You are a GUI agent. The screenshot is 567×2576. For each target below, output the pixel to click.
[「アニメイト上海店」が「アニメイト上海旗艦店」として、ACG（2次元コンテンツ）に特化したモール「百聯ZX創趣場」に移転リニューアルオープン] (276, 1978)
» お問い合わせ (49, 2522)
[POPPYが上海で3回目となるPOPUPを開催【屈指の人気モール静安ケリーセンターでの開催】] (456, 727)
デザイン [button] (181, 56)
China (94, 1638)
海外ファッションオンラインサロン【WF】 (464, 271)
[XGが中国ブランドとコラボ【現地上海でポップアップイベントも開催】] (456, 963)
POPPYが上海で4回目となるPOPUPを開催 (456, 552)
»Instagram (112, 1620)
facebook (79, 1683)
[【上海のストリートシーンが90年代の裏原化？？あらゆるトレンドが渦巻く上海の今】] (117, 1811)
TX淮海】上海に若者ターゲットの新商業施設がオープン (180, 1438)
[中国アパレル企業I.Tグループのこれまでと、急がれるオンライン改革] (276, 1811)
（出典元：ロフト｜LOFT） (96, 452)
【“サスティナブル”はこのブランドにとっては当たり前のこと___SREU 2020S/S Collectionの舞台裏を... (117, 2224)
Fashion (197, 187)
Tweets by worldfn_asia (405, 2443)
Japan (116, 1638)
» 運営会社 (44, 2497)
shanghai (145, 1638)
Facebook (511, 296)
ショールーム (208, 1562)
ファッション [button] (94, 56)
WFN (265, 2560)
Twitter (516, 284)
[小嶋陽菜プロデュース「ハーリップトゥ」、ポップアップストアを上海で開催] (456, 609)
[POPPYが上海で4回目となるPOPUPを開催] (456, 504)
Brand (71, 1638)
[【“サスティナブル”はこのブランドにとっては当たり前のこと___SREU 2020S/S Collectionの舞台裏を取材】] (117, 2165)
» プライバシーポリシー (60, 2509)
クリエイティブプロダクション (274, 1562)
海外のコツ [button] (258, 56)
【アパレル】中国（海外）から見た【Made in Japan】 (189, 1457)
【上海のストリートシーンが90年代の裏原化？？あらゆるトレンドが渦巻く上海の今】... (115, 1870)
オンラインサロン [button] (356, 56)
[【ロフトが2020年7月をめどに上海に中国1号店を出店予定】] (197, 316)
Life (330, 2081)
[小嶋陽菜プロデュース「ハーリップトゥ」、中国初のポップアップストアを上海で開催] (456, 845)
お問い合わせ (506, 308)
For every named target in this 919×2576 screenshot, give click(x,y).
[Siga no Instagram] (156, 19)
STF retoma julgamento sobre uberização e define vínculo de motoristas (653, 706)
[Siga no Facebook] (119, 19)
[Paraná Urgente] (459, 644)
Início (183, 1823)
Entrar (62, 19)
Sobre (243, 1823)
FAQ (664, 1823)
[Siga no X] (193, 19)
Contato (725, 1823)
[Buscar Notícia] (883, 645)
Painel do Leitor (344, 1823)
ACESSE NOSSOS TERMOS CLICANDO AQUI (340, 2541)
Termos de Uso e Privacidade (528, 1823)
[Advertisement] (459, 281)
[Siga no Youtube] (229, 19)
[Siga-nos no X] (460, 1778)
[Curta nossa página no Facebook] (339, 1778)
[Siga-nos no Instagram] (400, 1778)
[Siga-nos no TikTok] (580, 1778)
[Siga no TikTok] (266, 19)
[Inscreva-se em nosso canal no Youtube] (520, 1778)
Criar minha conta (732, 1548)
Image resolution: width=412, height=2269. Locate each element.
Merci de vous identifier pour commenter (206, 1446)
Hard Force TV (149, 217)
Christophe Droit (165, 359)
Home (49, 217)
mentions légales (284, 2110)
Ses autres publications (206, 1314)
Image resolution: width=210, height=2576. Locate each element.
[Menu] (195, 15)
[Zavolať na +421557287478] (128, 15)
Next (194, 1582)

━━━━━━━━━━━━━━━━━━━━

Instructions for the task - Return each line of the material above in which the string "Image" appears.

Response for this exercise -
Image resolution: width=412, height=2269. Locate each element.
Image resolution: width=210, height=2576. Locate each element.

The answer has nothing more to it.